Holley, the keynote speaker at the Bank of America Merrill Lynch 2014 Consumer & Retail Conference, said a break in the cold weather in mid-February has led to “very good” sales since then. It is not customary for Wal-Mart to make specific statements concerning revenue, aside from its quarterly earnings releases and annual shareholders meeting.

Bill Simon, president and CEO of Wal-Mart U.S., has said sales at hundreds of the company’s U.S. stores were adversely affected by wintry weather.

Holley named other factors that negatively affected Wal-Mart’s bottom line, including a foreign-currency drag; the 2 percent federal payroll tax reduction of a year ago; a delay in tax refunds last year; the political stalemate in Washington; and a reduction in federal food-stamp benefits, which he said is still being felt.

“I think these issues caused more headwinds than I can remember, at least in my career,” Holley said.

Holley provided the analysts with updated guidance for Wal-Mart’s fiscal 2015. Guidance is a publicly traded company’s official prediction of its own near-future profit or loss. In October, Wal-Mart said it expected sales growth of 3 percent to 5 percent. Holley said Tuesday that growth would be closer to the bottom end of that range, mostly because of the instability of foreign currency.

However, Wal-Mart plans to build more store space than it predicted in October. Square footage growth, pegged at 33 million to 37 million square feet, has been increased to 35 million to 39 million square feet, Holley said.

For Wal-Mart to be successful in fiscal 2015, the retailer will have to, among other things, strengthen its global compliance efforts and ethics model, continue to expand its e-commerce efforts, increase same-store sales and attract world-class talent.

“They know when they come here that they can have a very large effect on a very large number of people - millions of customers - if they work at Wal-Mart,” Holley said.

Wal-Mart recently hired 15 finance and strategy interns to work in Bentonville this summer. Holley said they come from Harvard University, the Massachusetts Institute of Technology, Dartmouth College and Duke University, among other major universities.

“We attract those kinds of students because they know they can make an impact at Wal-Mart,” he said. “They really do like the kinds of challenges that we have.”

In the arena of compliance, Wal-Mart is expected to spend up to $240 million this fiscal year on matters related to the Foreign Corrupt Practices Act, which the retailer is accused of violating in Mexico and other countries, including India and China. Wal-Mart started an internal Foreign Corrupt Practices Act investigation in 2011, and the U.S. Justice Department and the Securities and Exchange Commission are also investigating the company.
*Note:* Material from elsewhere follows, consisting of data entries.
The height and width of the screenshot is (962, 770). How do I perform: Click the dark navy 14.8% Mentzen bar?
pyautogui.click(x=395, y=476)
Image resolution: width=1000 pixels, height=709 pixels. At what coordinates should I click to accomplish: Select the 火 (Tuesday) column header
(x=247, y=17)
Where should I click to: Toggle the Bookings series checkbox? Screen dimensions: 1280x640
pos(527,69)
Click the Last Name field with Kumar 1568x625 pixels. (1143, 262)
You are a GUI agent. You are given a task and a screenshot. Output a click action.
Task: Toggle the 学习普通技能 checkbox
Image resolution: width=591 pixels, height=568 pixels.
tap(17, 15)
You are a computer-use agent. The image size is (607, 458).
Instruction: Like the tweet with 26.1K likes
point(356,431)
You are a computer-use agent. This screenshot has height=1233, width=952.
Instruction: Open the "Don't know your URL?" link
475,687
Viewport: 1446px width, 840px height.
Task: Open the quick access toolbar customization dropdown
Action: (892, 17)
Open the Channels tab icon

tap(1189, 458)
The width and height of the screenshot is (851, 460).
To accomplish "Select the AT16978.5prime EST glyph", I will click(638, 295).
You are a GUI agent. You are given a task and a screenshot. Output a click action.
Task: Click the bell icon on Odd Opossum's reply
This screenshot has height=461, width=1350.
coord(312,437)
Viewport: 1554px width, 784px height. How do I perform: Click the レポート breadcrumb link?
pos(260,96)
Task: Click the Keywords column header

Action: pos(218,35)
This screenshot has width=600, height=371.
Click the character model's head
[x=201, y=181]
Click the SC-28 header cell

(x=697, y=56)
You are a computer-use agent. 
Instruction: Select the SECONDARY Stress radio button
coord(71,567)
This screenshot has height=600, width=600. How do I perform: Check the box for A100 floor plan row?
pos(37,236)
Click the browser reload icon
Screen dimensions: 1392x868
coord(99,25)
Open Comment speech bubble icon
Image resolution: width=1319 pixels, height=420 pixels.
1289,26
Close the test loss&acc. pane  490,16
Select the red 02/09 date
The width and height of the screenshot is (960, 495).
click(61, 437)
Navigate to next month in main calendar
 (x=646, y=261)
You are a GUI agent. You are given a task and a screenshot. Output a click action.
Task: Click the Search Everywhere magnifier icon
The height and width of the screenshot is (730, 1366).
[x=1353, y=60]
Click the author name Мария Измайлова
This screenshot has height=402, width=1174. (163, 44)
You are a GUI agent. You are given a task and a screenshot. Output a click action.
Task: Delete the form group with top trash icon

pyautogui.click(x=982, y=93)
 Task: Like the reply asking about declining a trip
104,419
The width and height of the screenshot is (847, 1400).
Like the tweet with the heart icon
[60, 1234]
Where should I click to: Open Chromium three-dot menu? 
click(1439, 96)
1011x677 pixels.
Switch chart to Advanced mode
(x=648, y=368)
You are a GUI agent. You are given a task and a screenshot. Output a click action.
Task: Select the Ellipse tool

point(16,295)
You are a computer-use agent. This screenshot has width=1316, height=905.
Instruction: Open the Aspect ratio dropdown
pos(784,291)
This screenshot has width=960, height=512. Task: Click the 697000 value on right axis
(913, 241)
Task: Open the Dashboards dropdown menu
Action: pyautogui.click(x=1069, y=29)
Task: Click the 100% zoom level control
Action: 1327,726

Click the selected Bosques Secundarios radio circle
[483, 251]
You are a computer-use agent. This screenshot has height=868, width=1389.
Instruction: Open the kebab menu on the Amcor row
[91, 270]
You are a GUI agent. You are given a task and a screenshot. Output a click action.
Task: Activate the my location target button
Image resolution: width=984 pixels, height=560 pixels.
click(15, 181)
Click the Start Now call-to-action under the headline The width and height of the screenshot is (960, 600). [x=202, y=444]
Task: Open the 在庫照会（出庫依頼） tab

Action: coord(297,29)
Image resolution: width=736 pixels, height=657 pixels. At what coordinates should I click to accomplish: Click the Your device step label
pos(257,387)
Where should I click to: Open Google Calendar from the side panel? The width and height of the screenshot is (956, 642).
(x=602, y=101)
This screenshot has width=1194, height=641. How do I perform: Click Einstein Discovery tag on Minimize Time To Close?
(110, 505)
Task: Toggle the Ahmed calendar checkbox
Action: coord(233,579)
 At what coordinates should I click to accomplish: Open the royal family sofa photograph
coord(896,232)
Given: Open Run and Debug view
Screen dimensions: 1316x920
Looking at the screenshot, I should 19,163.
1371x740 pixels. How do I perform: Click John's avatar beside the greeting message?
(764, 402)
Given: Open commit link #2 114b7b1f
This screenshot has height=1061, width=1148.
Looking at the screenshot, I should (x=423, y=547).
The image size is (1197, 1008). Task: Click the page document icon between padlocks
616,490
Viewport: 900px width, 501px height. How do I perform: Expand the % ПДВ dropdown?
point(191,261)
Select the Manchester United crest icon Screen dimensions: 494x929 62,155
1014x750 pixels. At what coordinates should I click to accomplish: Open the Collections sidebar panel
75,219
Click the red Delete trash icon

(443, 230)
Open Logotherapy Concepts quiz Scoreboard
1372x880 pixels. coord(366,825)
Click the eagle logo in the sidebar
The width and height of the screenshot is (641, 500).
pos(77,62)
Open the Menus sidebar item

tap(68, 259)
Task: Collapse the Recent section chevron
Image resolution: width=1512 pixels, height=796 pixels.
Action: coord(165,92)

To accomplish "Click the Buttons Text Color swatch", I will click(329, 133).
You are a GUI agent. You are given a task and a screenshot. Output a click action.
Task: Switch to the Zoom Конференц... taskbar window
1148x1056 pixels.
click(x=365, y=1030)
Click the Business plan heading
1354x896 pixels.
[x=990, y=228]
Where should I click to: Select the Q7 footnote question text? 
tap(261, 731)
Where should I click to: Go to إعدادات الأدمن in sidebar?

“Our shareholders and customers deserve to know that Wal-Mart is a company that believes we should always do things the right way, not just sometimes,” Holley said. “We’re working hard on this and believe we will be a world class model of ethics and compliance.

“Our brand and reputation really rely on this, so it’s extremely important to us,” he added.

Holley spent little time rehashing fiscal 2014, but made comparisons between last year and what is expected of Wal-Mart’s performance this year.

Even with $473 billion in net revenue last year, sales at stores open a year or more were weak, he said. Officials said in October that they expected 2 percent to 3 percent sales growth. The actual figure was 1.6 percent, or $7.5 billion. They anticipated the total square footage of stores to increase 3 percent to 4 percent. The actual number was 3 percent, or 32.6 million square feet. Some of the building will be new supercenters, but most of the new construction - up to 300 units - will be Neighborhood Markets and express stores.

Slower-than-anticipated growth hindered Wal-Mart’s ability to leverage its expenses, “which has been a real focus of ours for the last three years,” Holley said. These troubles were founded primarily in the retailer’s international segment - Mexico, in particular - which had a hard time getting its expense base down to the slower sales rate.

As executive vice president and CFO, Holley is responsible for accounting and control, business planning and analysis, internal auditing, treasury, tax and other finance-related areas of the company. The lead financial executives in each of Wal-Mart’s operating segments - Wal-Mart U.S., Sam’s Club and Wal-Mart International - all report directly to Holley. He also serves on the Wal-Mart executive committee, the Wal-Mart real estate committee and is the chairman of the executive finance committee.

He previously worked for Tandy Corp. and Ernst & Young.

This was Holley’s third consecutive year speaking at the consumer and retail conference.